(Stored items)
*** Begin section ***

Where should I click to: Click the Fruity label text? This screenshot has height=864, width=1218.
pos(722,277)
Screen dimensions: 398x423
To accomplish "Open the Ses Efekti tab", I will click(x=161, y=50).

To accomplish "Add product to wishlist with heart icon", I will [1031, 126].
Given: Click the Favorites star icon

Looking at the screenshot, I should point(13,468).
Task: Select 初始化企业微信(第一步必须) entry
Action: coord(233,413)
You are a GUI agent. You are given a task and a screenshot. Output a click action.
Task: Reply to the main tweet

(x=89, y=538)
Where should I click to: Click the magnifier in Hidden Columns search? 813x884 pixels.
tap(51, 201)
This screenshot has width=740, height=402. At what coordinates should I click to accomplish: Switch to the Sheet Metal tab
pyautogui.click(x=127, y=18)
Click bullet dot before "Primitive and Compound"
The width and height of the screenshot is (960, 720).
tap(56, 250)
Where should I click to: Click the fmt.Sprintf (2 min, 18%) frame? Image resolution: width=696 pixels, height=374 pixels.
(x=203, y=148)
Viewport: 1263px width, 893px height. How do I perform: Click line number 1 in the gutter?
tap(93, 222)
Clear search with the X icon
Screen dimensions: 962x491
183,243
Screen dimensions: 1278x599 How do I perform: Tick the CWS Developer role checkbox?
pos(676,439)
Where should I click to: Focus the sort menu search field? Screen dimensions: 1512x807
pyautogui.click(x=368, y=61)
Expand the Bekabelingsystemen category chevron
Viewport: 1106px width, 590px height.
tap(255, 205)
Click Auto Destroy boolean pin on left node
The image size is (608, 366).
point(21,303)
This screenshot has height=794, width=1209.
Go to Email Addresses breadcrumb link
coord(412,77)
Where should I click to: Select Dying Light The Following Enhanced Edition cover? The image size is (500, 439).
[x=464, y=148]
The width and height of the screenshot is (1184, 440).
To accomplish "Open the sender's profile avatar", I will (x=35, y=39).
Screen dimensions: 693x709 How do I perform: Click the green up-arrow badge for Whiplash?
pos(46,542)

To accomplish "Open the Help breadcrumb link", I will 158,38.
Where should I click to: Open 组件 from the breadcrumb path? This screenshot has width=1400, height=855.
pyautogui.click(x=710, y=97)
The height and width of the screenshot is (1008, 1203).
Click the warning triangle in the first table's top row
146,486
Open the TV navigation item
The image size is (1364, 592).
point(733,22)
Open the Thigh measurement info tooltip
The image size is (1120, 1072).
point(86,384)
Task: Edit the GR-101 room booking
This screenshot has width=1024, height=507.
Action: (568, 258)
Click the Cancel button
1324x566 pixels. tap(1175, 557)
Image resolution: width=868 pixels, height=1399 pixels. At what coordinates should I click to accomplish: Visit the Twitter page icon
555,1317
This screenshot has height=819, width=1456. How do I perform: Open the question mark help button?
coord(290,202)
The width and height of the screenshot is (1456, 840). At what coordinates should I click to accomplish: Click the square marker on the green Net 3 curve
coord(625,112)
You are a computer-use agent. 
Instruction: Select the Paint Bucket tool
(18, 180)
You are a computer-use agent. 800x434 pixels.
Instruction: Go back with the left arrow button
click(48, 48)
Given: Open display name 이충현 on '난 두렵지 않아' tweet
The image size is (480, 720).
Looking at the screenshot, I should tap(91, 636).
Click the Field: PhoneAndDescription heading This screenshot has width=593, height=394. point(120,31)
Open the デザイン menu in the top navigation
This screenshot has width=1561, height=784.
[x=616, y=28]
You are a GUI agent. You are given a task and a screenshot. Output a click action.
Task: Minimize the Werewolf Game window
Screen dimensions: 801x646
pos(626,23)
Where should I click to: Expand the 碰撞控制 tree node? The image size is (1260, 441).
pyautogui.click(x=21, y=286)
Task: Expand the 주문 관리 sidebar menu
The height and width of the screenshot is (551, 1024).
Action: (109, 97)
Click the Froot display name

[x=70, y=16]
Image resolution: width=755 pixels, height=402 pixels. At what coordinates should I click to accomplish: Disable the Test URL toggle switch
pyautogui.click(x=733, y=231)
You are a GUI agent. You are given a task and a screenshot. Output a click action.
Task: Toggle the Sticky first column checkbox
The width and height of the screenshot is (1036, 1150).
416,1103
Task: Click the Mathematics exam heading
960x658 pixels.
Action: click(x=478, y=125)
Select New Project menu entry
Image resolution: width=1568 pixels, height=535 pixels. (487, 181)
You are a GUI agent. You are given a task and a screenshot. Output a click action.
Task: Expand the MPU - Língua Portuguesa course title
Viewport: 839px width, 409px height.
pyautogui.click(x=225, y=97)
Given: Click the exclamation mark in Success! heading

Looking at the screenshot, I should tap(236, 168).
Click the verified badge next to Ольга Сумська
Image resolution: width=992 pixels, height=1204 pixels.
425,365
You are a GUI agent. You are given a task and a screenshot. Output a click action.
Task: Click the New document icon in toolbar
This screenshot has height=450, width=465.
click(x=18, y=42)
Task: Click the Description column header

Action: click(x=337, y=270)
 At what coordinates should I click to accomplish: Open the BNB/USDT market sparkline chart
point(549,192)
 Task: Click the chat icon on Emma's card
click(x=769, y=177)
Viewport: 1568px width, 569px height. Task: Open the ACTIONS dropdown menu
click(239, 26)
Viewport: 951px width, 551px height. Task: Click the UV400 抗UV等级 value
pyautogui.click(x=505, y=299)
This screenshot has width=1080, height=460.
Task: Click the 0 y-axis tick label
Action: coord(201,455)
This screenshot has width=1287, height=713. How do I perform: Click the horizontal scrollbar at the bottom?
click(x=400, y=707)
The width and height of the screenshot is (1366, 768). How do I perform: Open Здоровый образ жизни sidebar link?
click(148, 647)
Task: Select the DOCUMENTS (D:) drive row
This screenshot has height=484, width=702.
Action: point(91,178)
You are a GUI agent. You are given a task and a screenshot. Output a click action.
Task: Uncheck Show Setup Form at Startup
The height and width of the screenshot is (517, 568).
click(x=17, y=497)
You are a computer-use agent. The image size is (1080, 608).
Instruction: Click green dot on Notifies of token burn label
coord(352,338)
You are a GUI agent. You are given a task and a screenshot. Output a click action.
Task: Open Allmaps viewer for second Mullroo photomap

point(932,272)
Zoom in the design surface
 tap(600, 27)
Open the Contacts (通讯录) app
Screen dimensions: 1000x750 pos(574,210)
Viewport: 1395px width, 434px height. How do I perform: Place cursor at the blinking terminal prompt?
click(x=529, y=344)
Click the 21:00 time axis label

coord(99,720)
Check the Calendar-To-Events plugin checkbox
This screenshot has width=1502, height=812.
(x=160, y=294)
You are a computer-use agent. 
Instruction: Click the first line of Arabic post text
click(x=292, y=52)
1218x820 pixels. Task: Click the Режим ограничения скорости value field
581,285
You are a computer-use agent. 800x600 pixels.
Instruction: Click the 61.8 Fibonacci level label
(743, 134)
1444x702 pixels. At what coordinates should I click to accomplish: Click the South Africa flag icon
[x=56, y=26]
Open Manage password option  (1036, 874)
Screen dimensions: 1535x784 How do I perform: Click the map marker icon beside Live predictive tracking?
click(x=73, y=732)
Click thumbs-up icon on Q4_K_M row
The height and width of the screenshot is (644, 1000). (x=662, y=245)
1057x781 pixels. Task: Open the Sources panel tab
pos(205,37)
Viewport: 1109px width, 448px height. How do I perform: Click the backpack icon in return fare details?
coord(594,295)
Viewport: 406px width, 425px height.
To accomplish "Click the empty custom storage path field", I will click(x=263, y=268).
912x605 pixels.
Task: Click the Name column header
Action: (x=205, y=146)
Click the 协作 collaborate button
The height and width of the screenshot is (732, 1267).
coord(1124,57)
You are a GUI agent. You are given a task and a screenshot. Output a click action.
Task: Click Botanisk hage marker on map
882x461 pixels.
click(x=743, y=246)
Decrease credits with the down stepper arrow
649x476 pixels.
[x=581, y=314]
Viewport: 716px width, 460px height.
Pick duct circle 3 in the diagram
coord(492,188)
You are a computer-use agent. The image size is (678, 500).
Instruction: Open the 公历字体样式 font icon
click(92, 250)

*** End section ***

## [ASSIGNED TASK]
Go line by line through the data above and count those holding "computer"; report the number alone.

## [SOLVED PROBLEM]
6